Stored records:
┌────────
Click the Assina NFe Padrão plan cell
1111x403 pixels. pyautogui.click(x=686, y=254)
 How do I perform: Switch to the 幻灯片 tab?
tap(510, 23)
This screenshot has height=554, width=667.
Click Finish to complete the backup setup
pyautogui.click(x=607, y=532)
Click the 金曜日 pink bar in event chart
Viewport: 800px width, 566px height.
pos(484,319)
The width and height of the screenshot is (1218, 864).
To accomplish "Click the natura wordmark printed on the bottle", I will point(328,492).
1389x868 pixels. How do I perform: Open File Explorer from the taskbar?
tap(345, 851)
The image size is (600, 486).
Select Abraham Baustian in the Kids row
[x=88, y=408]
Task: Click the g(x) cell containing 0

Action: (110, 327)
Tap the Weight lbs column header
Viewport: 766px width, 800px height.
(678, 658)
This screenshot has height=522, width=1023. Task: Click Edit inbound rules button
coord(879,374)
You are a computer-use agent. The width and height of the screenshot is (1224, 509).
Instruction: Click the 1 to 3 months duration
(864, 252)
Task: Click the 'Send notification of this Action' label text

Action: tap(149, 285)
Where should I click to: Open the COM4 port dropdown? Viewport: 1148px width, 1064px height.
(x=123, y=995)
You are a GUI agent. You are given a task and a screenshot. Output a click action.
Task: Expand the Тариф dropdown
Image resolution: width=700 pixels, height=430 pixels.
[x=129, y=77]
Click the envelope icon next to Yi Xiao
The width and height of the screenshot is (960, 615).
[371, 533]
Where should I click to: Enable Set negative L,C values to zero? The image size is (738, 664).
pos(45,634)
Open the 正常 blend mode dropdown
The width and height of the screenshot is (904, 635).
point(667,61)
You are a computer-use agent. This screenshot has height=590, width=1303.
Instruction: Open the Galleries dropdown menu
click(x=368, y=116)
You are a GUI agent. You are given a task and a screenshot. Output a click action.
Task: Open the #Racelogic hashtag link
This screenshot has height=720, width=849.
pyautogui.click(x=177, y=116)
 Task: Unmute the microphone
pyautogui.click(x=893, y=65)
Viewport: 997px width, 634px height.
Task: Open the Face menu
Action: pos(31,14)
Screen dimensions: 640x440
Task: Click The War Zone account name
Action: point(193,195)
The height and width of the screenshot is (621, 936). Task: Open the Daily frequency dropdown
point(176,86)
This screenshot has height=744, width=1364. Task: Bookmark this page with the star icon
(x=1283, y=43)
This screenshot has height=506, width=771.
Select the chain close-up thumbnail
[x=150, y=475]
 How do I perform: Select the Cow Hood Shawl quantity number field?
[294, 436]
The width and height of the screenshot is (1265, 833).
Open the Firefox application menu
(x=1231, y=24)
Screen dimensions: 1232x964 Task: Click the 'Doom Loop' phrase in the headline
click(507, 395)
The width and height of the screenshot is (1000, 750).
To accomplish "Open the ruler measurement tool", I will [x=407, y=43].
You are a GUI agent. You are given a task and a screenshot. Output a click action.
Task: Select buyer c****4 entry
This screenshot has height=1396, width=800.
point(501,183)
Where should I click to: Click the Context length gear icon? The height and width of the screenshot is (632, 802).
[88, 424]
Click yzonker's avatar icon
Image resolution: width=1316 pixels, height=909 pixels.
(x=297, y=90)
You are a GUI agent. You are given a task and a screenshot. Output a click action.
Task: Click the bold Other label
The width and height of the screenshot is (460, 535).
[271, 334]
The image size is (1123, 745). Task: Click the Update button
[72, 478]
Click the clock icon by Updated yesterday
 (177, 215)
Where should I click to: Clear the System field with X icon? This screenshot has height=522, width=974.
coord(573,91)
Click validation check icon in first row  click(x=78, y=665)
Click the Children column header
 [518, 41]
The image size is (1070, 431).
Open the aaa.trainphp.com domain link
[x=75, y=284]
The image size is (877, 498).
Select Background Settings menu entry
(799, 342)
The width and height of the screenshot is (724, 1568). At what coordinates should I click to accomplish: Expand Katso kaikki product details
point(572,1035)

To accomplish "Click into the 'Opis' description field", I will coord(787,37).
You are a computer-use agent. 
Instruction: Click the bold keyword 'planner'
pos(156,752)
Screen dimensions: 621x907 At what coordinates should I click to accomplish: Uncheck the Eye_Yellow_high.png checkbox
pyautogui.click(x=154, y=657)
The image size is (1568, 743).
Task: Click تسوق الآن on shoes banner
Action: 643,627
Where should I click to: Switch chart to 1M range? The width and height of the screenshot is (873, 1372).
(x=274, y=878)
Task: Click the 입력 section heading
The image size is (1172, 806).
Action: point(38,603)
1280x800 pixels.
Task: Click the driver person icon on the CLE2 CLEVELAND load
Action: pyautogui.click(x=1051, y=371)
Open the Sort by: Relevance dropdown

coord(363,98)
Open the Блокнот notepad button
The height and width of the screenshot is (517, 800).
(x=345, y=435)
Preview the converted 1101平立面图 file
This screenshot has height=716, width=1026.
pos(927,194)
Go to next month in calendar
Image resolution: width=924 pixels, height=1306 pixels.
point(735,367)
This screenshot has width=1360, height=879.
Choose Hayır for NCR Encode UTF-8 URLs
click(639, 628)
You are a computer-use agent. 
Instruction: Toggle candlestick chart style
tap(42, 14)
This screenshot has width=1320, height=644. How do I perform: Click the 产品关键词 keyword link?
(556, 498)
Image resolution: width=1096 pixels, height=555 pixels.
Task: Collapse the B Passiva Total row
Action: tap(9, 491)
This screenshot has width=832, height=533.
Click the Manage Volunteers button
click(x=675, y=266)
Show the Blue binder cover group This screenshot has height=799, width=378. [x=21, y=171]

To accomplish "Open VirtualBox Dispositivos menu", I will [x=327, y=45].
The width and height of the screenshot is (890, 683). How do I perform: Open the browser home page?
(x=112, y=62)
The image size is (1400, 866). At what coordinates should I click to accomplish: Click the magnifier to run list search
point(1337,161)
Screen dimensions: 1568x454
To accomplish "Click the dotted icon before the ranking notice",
└────────
● **EXERCISE PROMPT**:
Extract every line from the one containing "This screenshot has width=1360, height=879." to the end of the entries, including both of those lines, exactly as given and with nothing added.

● **TASK RESPONSE**:
This screenshot has width=1360, height=879.
Choose Hayır for NCR Encode UTF-8 URLs
click(639, 628)
You are a computer-use agent. 
Instruction: Toggle candlestick chart style
tap(42, 14)
This screenshot has width=1320, height=644. How do I perform: Click the 产品关键词 keyword link?
(556, 498)
Image resolution: width=1096 pixels, height=555 pixels.
Task: Collapse the B Passiva Total row
Action: tap(9, 491)
This screenshot has width=832, height=533.
Click the Manage Volunteers button
click(x=675, y=266)
Show the Blue binder cover group This screenshot has height=799, width=378. [x=21, y=171]

To accomplish "Open VirtualBox Dispositivos menu", I will [x=327, y=45].
The width and height of the screenshot is (890, 683). How do I perform: Open the browser home page?
(x=112, y=62)
The image size is (1400, 866). At what coordinates should I click to accomplish: Click the magnifier to run list search
point(1337,161)
Screen dimensions: 1568x454
To accomplish "Click the dotted icon before the ranking notice",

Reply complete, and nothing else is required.